It was great to be part of the inaugural NFV World Congress last week in San Jose. On Tuesday, we hosted an OPNFV mini-summit that was standing room only. After I provided an OPNFV overview, Dave Neary of Red Hat gave a presentation on the importance of open source, giving us a history lesson along the way. Chris Price, our TSC chair, gave a talk detailing the community’s vision for the initial release of OPNFV and beyond. He then chaired a service provider panel featuring Luigi Liccari from Telecom Italia, Chris Donley from CableLabs, and Byran Sullivan from AT&T. It was a bit of a change of pace to have a vendor put the operators in the hot seat, but they graciously provided insight into how they’re planning to roll out NFV and the challenges they see.
Frank Brockers, our BGS project lead, kicked off the afternoon getting more into the details of OPNFV and looking at OPNFV through the lens of open source system integration. Finally, we ended with a presentation explaining data plane acceleration and its importance in platform performance co-authored by Keith Wiles from Intel and Bob Monkman from ARM.
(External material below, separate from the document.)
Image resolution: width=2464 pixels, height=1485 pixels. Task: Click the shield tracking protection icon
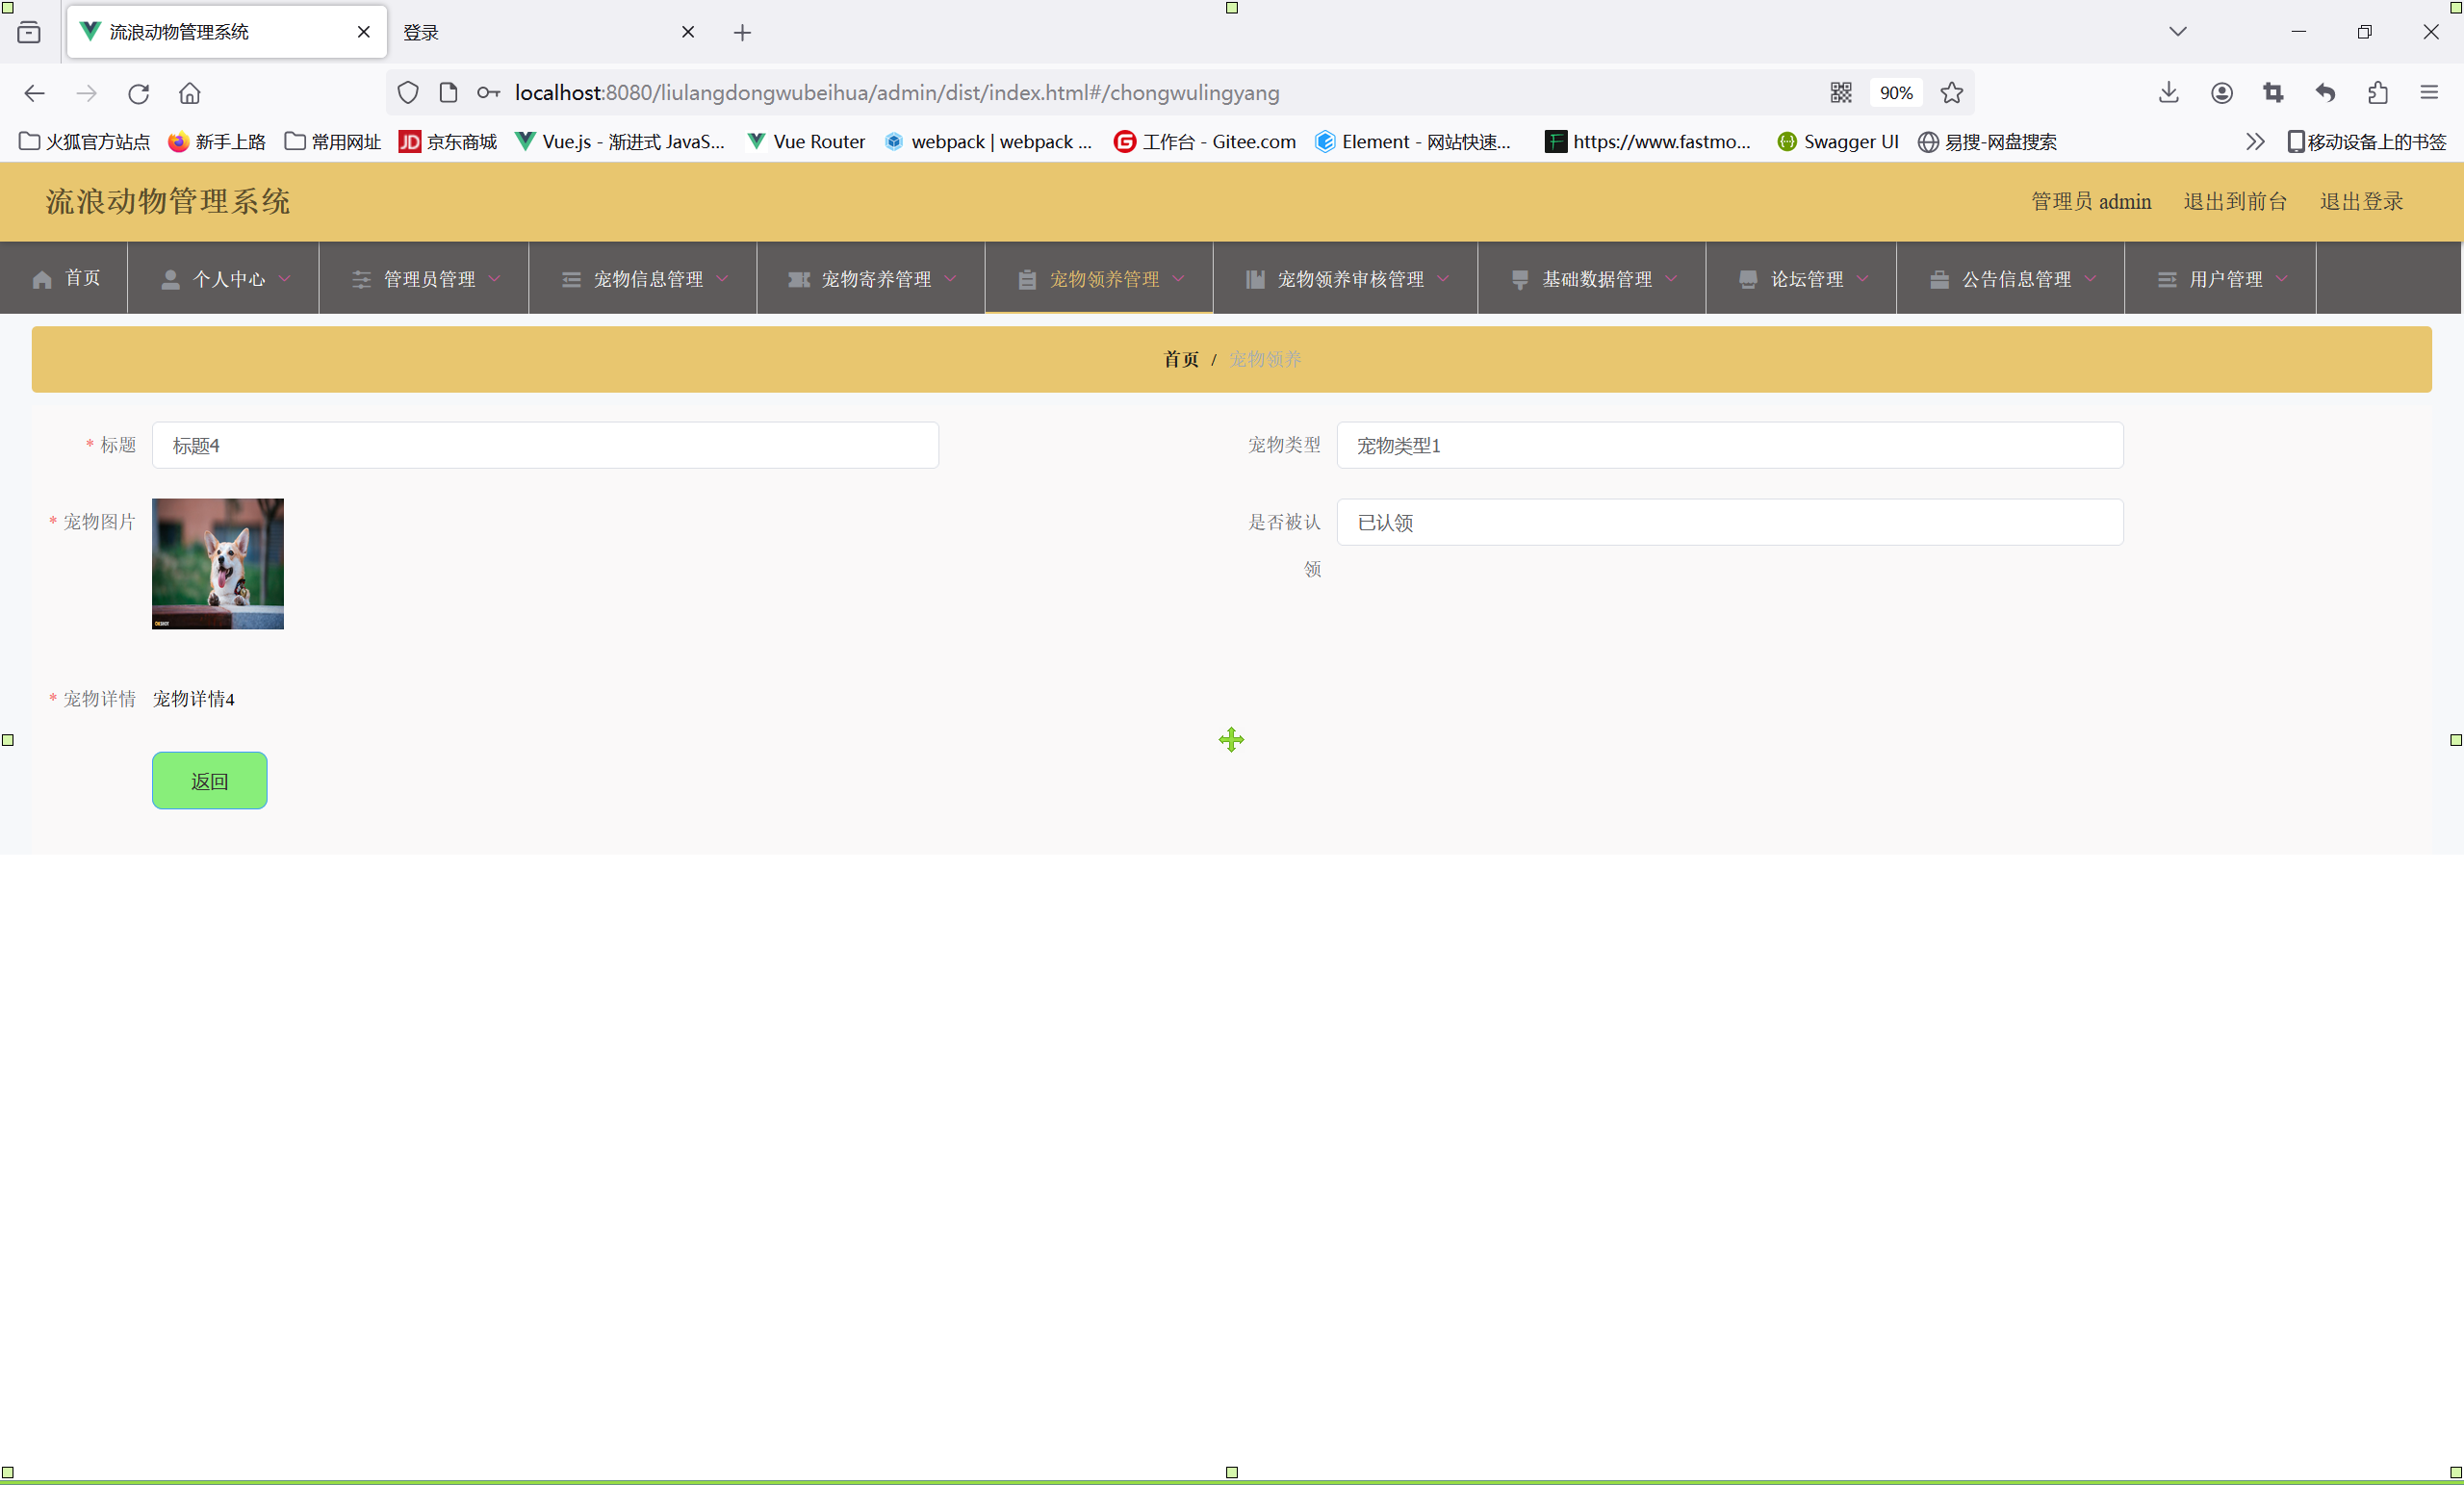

The presenters all did an excellent job, and the audience was very engaged with questions throughout the day. It was great being able to share information about the project with the larger industry! It was also great seeing two PoCs from AT&T featuring OPNFV, and many other members were on hand with cool NFV demos. There were also plenty of informal dinners and hallway discussions about the project — it’s fantastic to see how much excitement and enthusiasm the topic is creating amongst operators and vendors alike.
Our next event is geared toward the technical community — we’re holding an OPNFV Day at the OpenStack Summit in Vancouver. We’re going to give an overview of OPNFV, look at some of projects and see a demo featuring developing code in action. In the afternoon we’ll be doing breakout hands-on working sessions where we hope to generate some good technical collaboration among our community and the OpenStack technical community.
Whether it’s at one of our events, reaching out on forums or mailing lists, or getting involved in a technical project, we invite you to join OPNFV!